DATASET EXTRACT:
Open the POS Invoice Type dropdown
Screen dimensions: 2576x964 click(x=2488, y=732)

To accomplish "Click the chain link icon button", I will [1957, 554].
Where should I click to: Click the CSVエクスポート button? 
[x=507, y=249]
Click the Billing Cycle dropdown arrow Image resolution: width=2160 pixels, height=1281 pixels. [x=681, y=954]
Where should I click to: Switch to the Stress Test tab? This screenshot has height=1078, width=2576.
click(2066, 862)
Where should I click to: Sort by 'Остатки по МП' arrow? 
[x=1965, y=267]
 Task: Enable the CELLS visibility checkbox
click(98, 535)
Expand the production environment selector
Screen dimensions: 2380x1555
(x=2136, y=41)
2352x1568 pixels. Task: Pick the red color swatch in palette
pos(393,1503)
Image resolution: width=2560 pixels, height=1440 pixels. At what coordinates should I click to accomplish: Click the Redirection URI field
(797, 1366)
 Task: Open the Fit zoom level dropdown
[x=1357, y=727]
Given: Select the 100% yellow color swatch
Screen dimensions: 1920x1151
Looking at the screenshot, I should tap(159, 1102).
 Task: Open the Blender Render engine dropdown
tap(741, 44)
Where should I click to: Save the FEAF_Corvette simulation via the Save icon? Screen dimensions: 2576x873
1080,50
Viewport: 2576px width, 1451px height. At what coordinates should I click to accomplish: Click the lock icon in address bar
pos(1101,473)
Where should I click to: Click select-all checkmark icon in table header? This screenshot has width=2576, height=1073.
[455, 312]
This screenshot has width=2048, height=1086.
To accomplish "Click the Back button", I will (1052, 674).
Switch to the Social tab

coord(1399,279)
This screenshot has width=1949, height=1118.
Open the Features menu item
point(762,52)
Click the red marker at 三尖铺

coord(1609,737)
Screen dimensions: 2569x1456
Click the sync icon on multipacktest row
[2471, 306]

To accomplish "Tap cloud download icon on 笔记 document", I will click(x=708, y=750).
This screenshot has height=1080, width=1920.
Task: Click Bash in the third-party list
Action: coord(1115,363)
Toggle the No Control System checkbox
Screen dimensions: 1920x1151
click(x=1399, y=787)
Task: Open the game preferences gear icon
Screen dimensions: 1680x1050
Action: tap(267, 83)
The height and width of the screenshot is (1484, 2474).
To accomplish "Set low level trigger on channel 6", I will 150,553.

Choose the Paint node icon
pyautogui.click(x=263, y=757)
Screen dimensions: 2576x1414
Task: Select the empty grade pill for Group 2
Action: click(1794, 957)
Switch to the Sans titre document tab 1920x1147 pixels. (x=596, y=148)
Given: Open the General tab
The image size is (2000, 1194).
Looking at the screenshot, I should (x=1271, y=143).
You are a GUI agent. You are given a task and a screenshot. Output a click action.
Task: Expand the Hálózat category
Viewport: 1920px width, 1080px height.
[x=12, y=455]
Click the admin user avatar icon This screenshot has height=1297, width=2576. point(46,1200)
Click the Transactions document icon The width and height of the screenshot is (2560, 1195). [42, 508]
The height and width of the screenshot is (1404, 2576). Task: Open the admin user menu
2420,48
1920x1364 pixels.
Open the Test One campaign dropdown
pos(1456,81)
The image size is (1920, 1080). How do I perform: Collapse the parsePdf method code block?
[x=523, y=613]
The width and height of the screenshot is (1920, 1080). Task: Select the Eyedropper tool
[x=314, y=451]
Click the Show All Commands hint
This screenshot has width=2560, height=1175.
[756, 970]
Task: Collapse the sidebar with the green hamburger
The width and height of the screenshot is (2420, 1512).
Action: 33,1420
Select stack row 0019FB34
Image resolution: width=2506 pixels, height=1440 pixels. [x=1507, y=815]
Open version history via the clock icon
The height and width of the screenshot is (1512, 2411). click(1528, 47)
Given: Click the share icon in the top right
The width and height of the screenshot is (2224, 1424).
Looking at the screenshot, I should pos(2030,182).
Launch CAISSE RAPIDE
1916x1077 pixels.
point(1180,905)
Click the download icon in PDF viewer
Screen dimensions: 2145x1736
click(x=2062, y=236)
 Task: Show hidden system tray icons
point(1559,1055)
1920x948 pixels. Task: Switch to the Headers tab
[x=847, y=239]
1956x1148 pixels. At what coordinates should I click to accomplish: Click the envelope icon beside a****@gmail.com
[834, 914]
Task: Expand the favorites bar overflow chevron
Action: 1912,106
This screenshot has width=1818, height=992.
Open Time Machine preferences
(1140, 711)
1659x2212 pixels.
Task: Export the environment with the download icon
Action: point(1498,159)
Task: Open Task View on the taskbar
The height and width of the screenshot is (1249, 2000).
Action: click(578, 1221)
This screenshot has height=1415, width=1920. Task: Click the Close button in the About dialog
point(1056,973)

WHAT YOU NEED TO DO: Return the listing. Match it exactly.

ANSWER SECTION:
Open the POS Invoice Type dropdown
Screen dimensions: 2576x964 click(x=2488, y=732)

To accomplish "Click the chain link icon button", I will [1957, 554].
Where should I click to: Click the CSVエクスポート button? 
[x=507, y=249]
Click the Billing Cycle dropdown arrow Image resolution: width=2160 pixels, height=1281 pixels. [x=681, y=954]
Where should I click to: Switch to the Stress Test tab? This screenshot has height=1078, width=2576.
click(2066, 862)
Where should I click to: Sort by 'Остатки по МП' arrow? 
[x=1965, y=267]
 Task: Enable the CELLS visibility checkbox
click(98, 535)
Expand the production environment selector
Screen dimensions: 2380x1555
(x=2136, y=41)
2352x1568 pixels. Task: Pick the red color swatch in palette
pos(393,1503)
Image resolution: width=2560 pixels, height=1440 pixels. At what coordinates should I click to accomplish: Click the Redirection URI field
(797, 1366)
 Task: Open the Fit zoom level dropdown
[x=1357, y=727]
Given: Select the 100% yellow color swatch
Screen dimensions: 1920x1151
Looking at the screenshot, I should tap(159, 1102).
 Task: Open the Blender Render engine dropdown
tap(741, 44)
Where should I click to: Save the FEAF_Corvette simulation via the Save icon? Screen dimensions: 2576x873
1080,50
Viewport: 2576px width, 1451px height. At what coordinates should I click to accomplish: Click the lock icon in address bar
pos(1101,473)
Where should I click to: Click select-all checkmark icon in table header? This screenshot has width=2576, height=1073.
[455, 312]
This screenshot has width=2048, height=1086.
To accomplish "Click the Back button", I will (1052, 674).
Switch to the Social tab

coord(1399,279)
This screenshot has width=1949, height=1118.
Open the Features menu item
point(762,52)
Click the red marker at 三尖铺

coord(1609,737)
Screen dimensions: 2569x1456
Click the sync icon on multipacktest row
[2471, 306]

To accomplish "Tap cloud download icon on 笔记 document", I will click(x=708, y=750).
This screenshot has height=1080, width=1920.
Task: Click Bash in the third-party list
Action: coord(1115,363)
Toggle the No Control System checkbox
Screen dimensions: 1920x1151
click(x=1399, y=787)
Task: Open the game preferences gear icon
Screen dimensions: 1680x1050
Action: tap(267, 83)
The height and width of the screenshot is (1484, 2474).
To accomplish "Set low level trigger on channel 6", I will 150,553.

Choose the Paint node icon
pyautogui.click(x=263, y=757)
Screen dimensions: 2576x1414
Task: Select the empty grade pill for Group 2
Action: click(1794, 957)
Switch to the Sans titre document tab 1920x1147 pixels. (x=596, y=148)
Given: Open the General tab
The image size is (2000, 1194).
Looking at the screenshot, I should (x=1271, y=143).
You are a GUI agent. You are given a task and a screenshot. Output a click action.
Task: Expand the Hálózat category
Viewport: 1920px width, 1080px height.
[x=12, y=455]
Click the admin user avatar icon This screenshot has height=1297, width=2576. point(46,1200)
Click the Transactions document icon The width and height of the screenshot is (2560, 1195). [42, 508]
The height and width of the screenshot is (1404, 2576). Task: Open the admin user menu
2420,48
1920x1364 pixels.
Open the Test One campaign dropdown
pos(1456,81)
The image size is (1920, 1080). How do I perform: Collapse the parsePdf method code block?
[x=523, y=613]
The width and height of the screenshot is (1920, 1080). Task: Select the Eyedropper tool
[x=314, y=451]
Click the Show All Commands hint
This screenshot has width=2560, height=1175.
[756, 970]
Task: Collapse the sidebar with the green hamburger
The width and height of the screenshot is (2420, 1512).
Action: 33,1420
Select stack row 0019FB34
Image resolution: width=2506 pixels, height=1440 pixels. [x=1507, y=815]
Open version history via the clock icon
The height and width of the screenshot is (1512, 2411). click(1528, 47)
Given: Click the share icon in the top right
The width and height of the screenshot is (2224, 1424).
Looking at the screenshot, I should pos(2030,182).
Launch CAISSE RAPIDE
1916x1077 pixels.
point(1180,905)
Click the download icon in PDF viewer
Screen dimensions: 2145x1736
click(x=2062, y=236)
 Task: Show hidden system tray icons
point(1559,1055)
1920x948 pixels. Task: Switch to the Headers tab
[x=847, y=239]
1956x1148 pixels. At what coordinates should I click to accomplish: Click the envelope icon beside a****@gmail.com
[834, 914]
Task: Expand the favorites bar overflow chevron
Action: 1912,106
This screenshot has width=1818, height=992.
Open Time Machine preferences
(1140, 711)
1659x2212 pixels.
Task: Export the environment with the download icon
Action: point(1498,159)
Task: Open Task View on the taskbar
The height and width of the screenshot is (1249, 2000).
Action: click(578, 1221)
This screenshot has height=1415, width=1920. Task: Click the Close button in the About dialog
point(1056,973)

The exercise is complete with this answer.